▶ [What is needed]:
Please restate word for word each line from the one containing "Task: Open the Conversations section" to the last line of the records below, and drop the pictures.

Saved data entries
************

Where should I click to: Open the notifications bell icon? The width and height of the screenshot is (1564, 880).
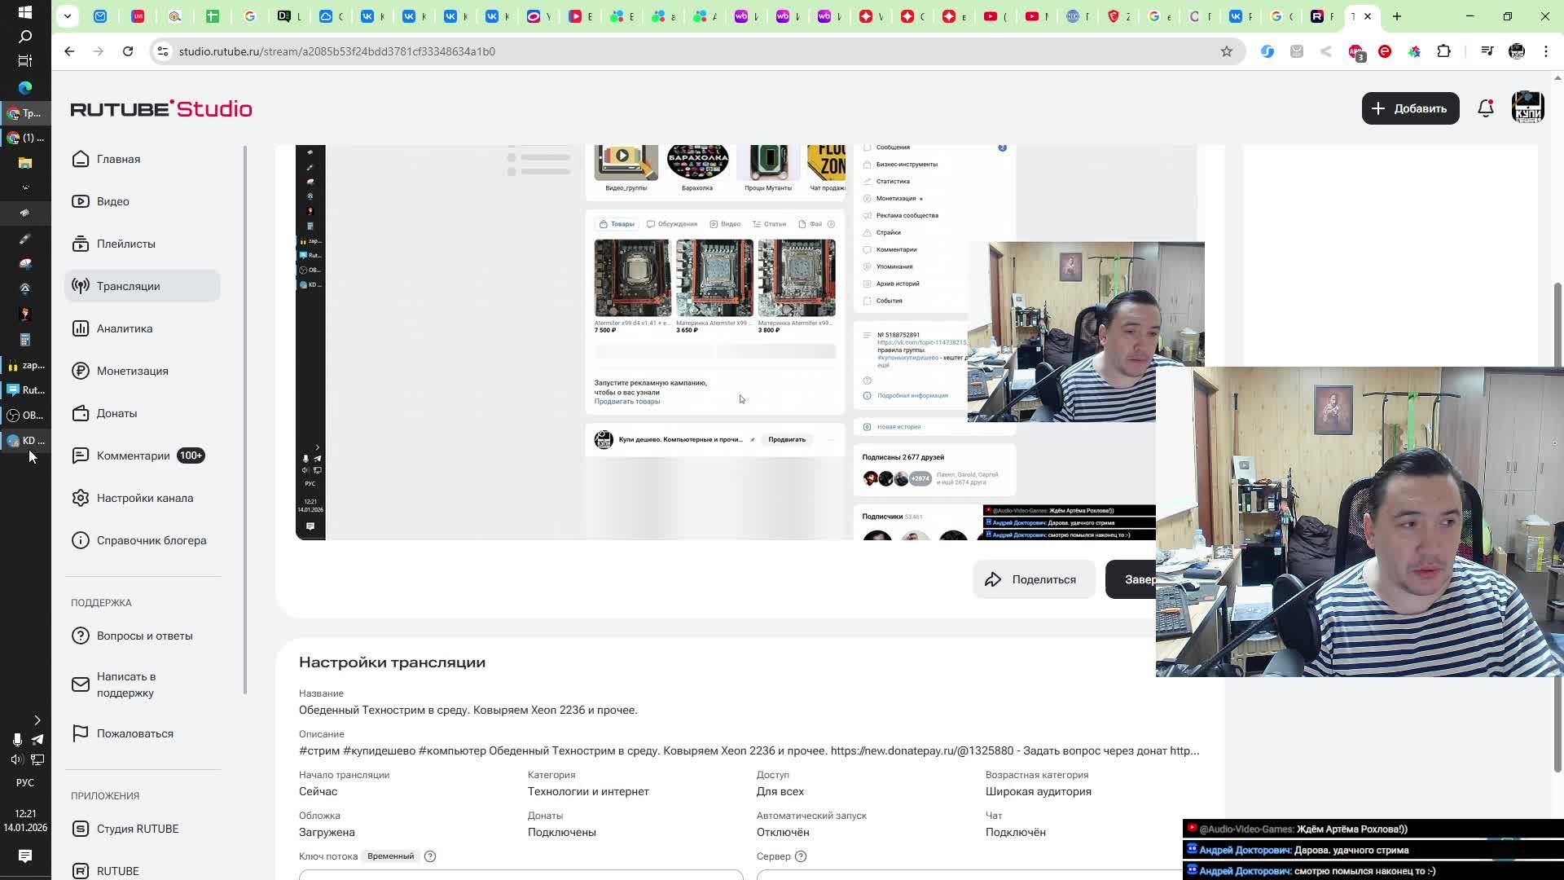coord(1485,108)
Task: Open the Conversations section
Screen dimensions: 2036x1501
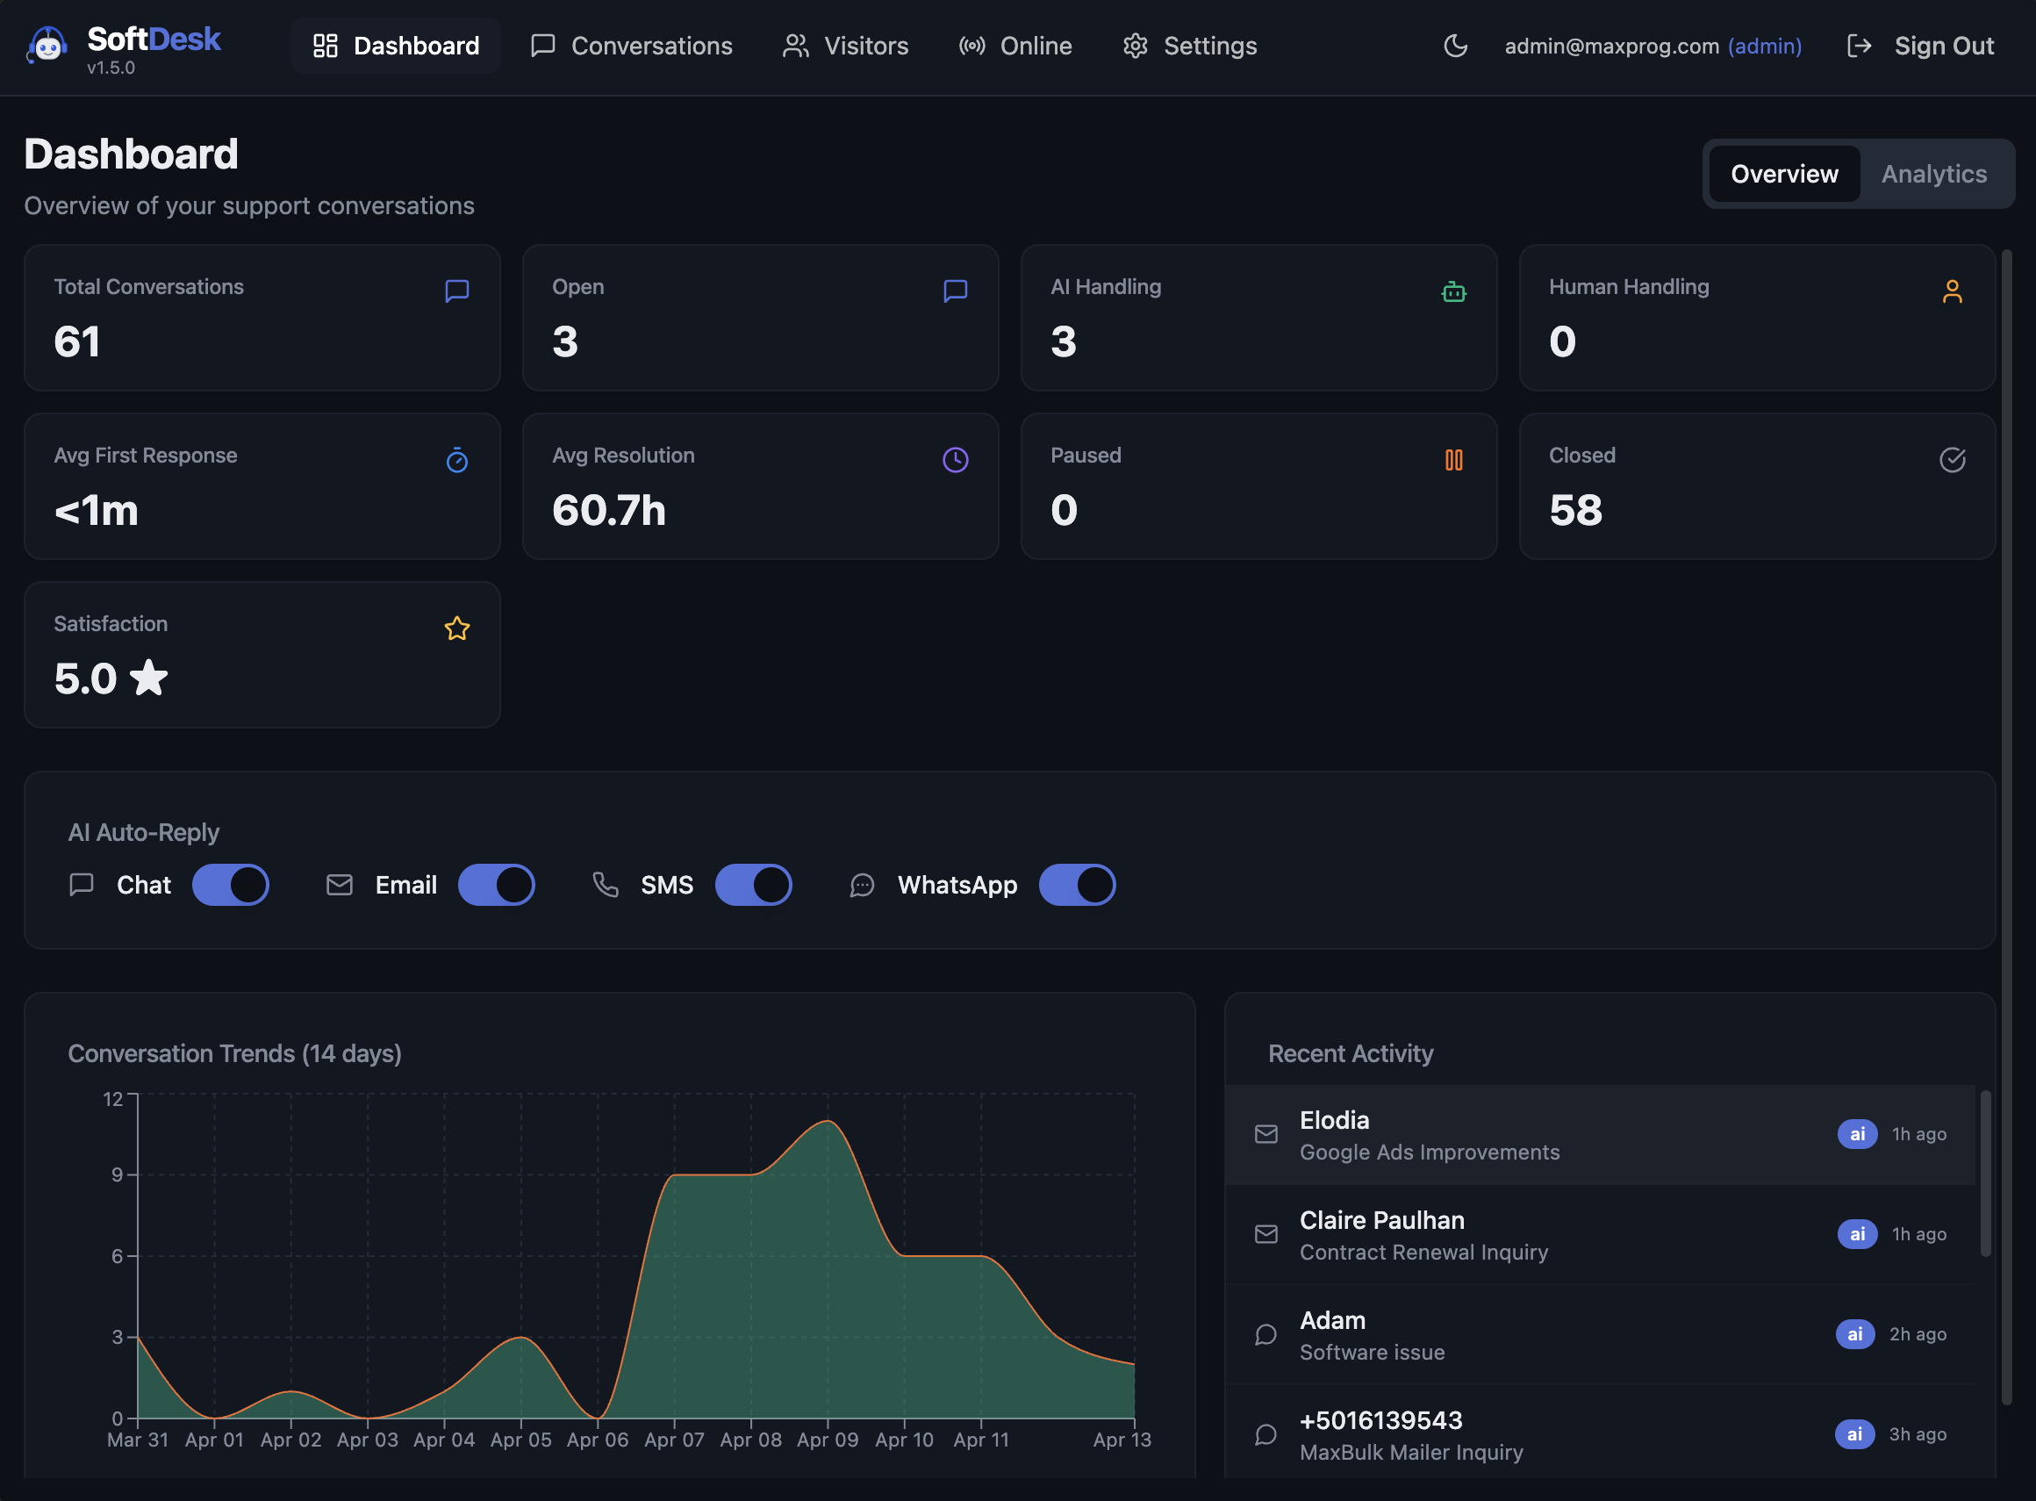Action: point(651,45)
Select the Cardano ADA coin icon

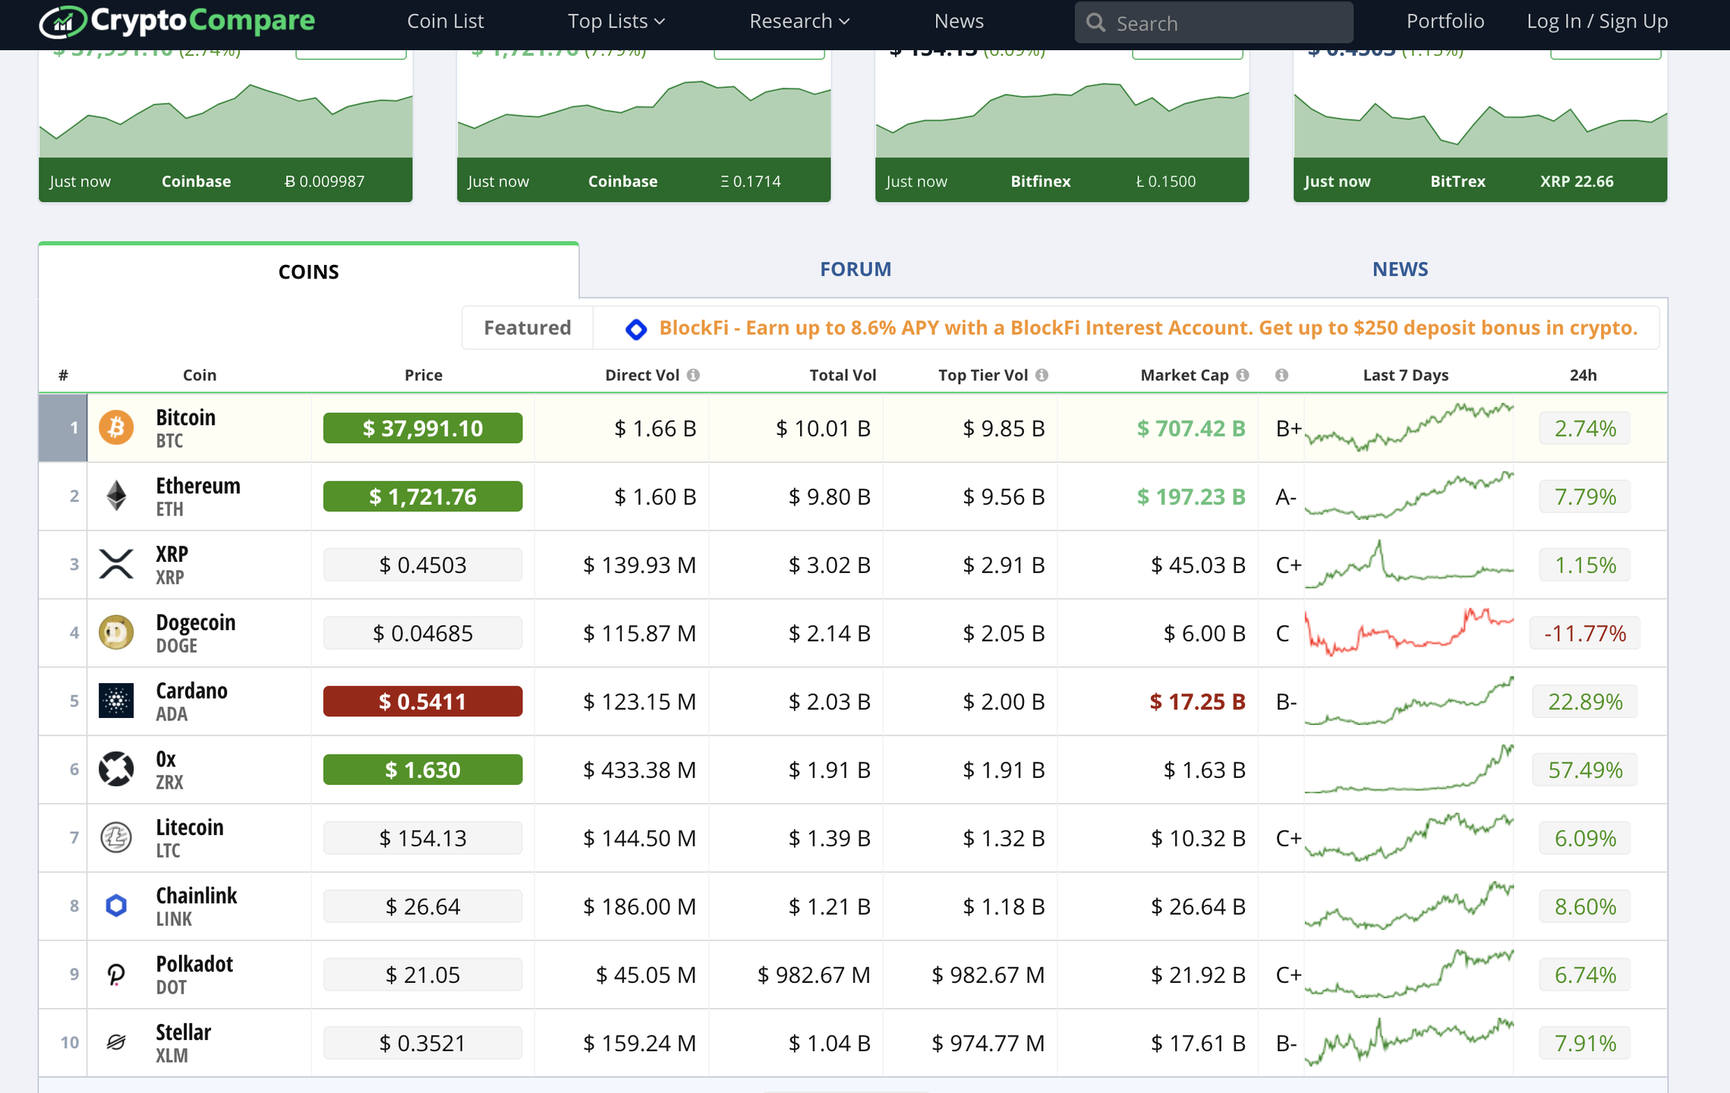[116, 701]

************

▶ [Solution]:
Task: Open the Conversations section
Screen dimensions: 2036x1501
Action: point(651,45)
Select the Cardano ADA coin icon

[116, 701]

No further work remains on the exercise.